In the church door, a red biretta on his close-cropped head, an old black overcoat covering his scarlet-piped soutane, appeared hollow-eyed Theodor Cardinal Innitzer, Archbishop of Vienna. As he raised his arms in bewildered alarm, the mob let go a volley of eggs and potatoes. A schoolteacher shouted: "Herr Cardinal, your hands are sticky with the blood of Holzweber and Planetta!"* Someone swung an umbrella at the Cardinal, knocked off his biretta. By that time his chauffeur, his clothes torn during a mauling by the crowd, had managed to bring the Cardinal's automobile up to the church. Egged on by the crowd, Cardinal Innitzer darted into his car, headed for Vienna and the safety of his palace.
Thus, according to reports which trickled from the countryside into Vienna last week, ended an archiepiscopal tour in which Cardinal Innitzer had twice been menaced before he reached Konigsbrunn. Unlike the storming of the Cardinal's palace last autumn (TIME, Oct. 17), the incidents in his rustic progress did not appear to have been stage-managed by Nazi leaders. But Cardinal Innitzer may have expected something of the sort. He has ceased flying a papal flag on his automobile, has had its license number changed. Last fortnight he ordered all priests, monks and nuns in his archdiocese to wear secular dress in the streets.

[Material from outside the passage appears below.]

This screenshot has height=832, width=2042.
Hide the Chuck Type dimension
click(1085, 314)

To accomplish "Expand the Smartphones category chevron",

When Hitler took Austria, more than a year ago, Cardinal Innitzer heiled and voted Ja with the best of them. He was, indeed, credited with helping end the Schuschnigg regime, by letting the Austrian Catholic press back Arthur Seyss-Inquart, Nazi go-between. Many Catholic observers, nonetheless, believe Cardinal Innitzer is no timeserver but a sincere, bewildered wrong-guesser who believed that Catholicism could honestly come to terms with Hitlerism. Praising the Cardinal's attempts at conciliation, the Commonweal said last week of his experience at Konigsbrunn: "It is one of the few classic tragedies in our melodramatic age."
*Murderers of Chancellor Engelbert Dollfuss in 1934, Nazis have been taught to believe that Cardinal Innitzer could have successfully interceded for the assassins before they were executed.